Albania’s Central Election Commission has decided that a recount of all ballots should take place in two of Albania’s 12 electoral districts, after a smaller recount of 10 ballot boxes showed there was discrepancy between the recorded result and the recount.
The decision would mean a recount of more than 200,000 ballots in the northwestern counties of Lezha and Shkodra, and could further delay the publication of final results, which are already overdue nearly a month after the election took place.
The decision also marks a sudden escalation of problems in the post-election administration in what had been otherwise a slow but smooth process.
The Shkodra decision followed an earlier one about Lezha, where a discrepancy was found in the small recount that took place Thursday went against the Socialist-led coalition, which won the elections in a landslide. In ten ballot boxes, the Democratic Party coalition went from 39 votes ahead to 306.
“My request aims to make the situation entirely transparent,” said Klement Zguri, the CEC member with the ties to the Democratic Party who proposed the recount, calling the discrepancy “dramatic.”
The Socialists’ legal representative at CEC, Genc Gjoncaj, was furious at the CEC decision of a total recount in Lezha County.

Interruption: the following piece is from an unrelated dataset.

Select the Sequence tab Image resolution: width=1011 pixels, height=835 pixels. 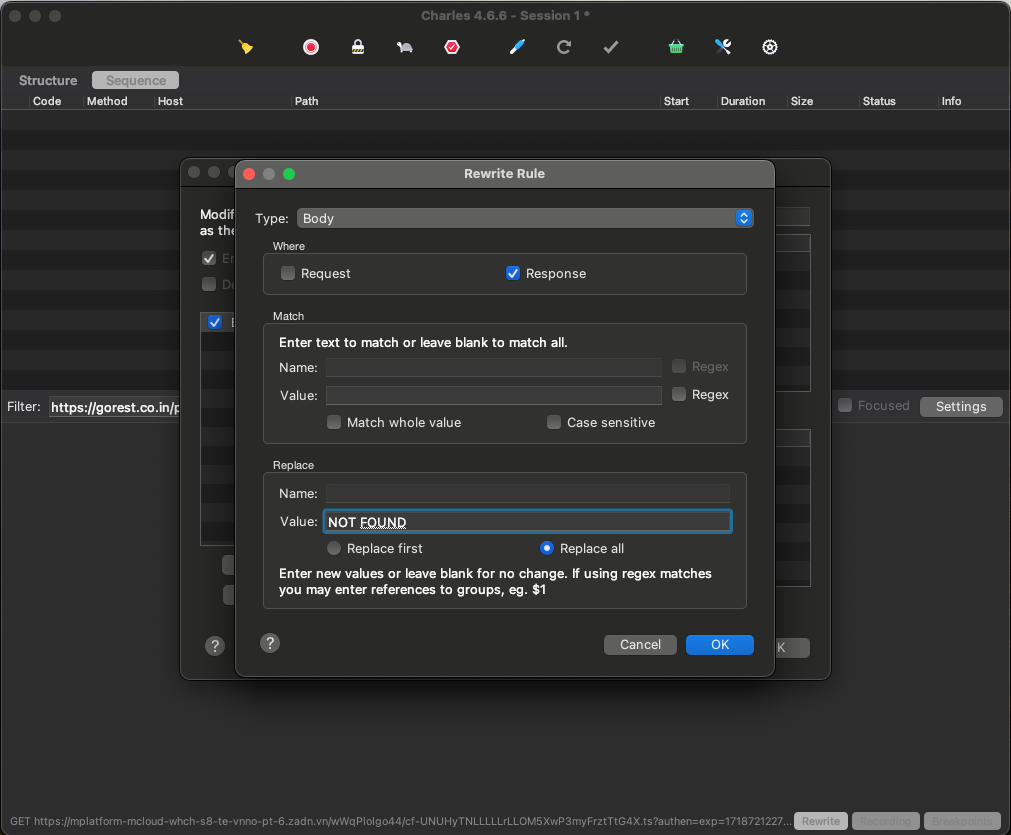134,80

He added CEC, which is dominated by Democratic Party nominees, is trying to delay and alter the official results in order to shrink the majority of the winning coalition.

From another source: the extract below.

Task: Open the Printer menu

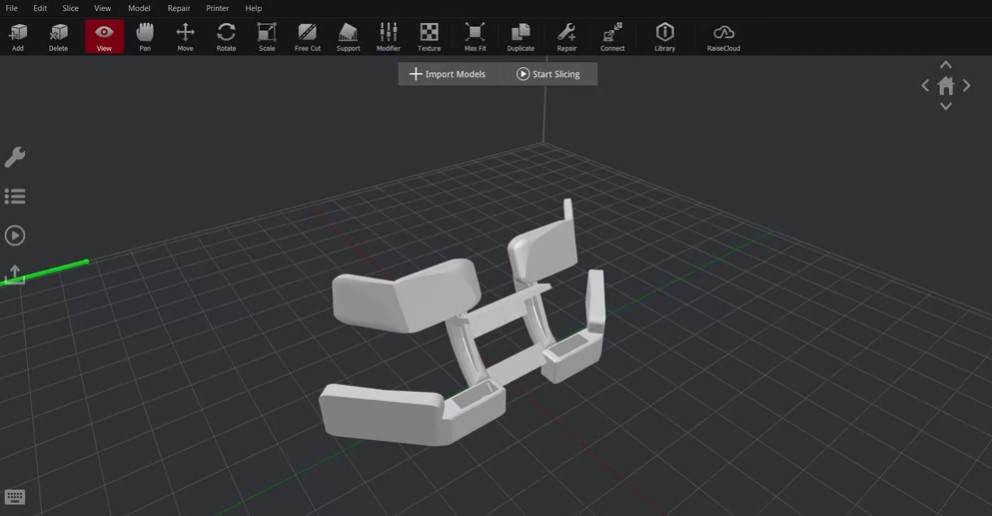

“We have serious concerns that this procedure of delaying the process is being done to achieve a different result from what the voters have decided in this county,” he told reporters at CEC, citing the 2011 administrative election in Tirana, where the new mayor was elected after a recount, which the Socialists say was manipulated to alter the actual vote.
Gjoncaj said his party would appeal the decision at the Electoral College, a judicial body with final say on election matters. He also said CEC members should be aware that they could be held legally liable for the decision, which he called “crazy.”

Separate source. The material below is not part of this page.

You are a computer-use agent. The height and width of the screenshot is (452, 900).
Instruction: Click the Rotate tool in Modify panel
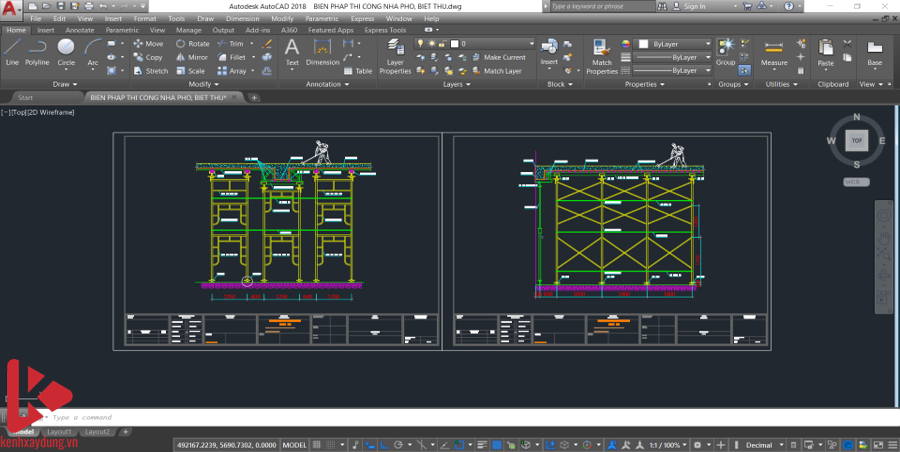click(193, 44)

The decision came as CEC had already decided in favor of a complaint by the Democratic Party, ruling that preliminary results were wrong in Lezha and a seat earlier awarded to the Socialists should be given to the Democrats instead. That ruling brought the total numbers in parliament to 83-57 in favor of the Socialist-led coalition. With seven representatives in parliament, Lezha County is the fourth smallest electoral district in Albania.
Changes from the preliminary results are significant because it would mean the next government would not have the 84 seats that make up the three-fifths qualified majority in parliament required for key reforms.
All these decisions will likely end up in the Electoral College, a judicial body comprising eight Appeals Court judges, which in several cases has assumed CEC’s responsibility because of the commission’s inability to approve decisions requiring a qualified majority of five votes. The Electoral College is also expected to give final certification of Albania’s June 23 general elections.
In a decision that plunged the CEC into deadlock, a CEC member nominated by the Socialist Movement for Integration, was replaced in April with rival’s nominee, following SMI’s departure from the Democratic Party-led coalition. Three other opposition proposed members resigned in protest leaving CEC with only four members, unable to approve decisions requiring a qualified majority of five votes including the certification of elections.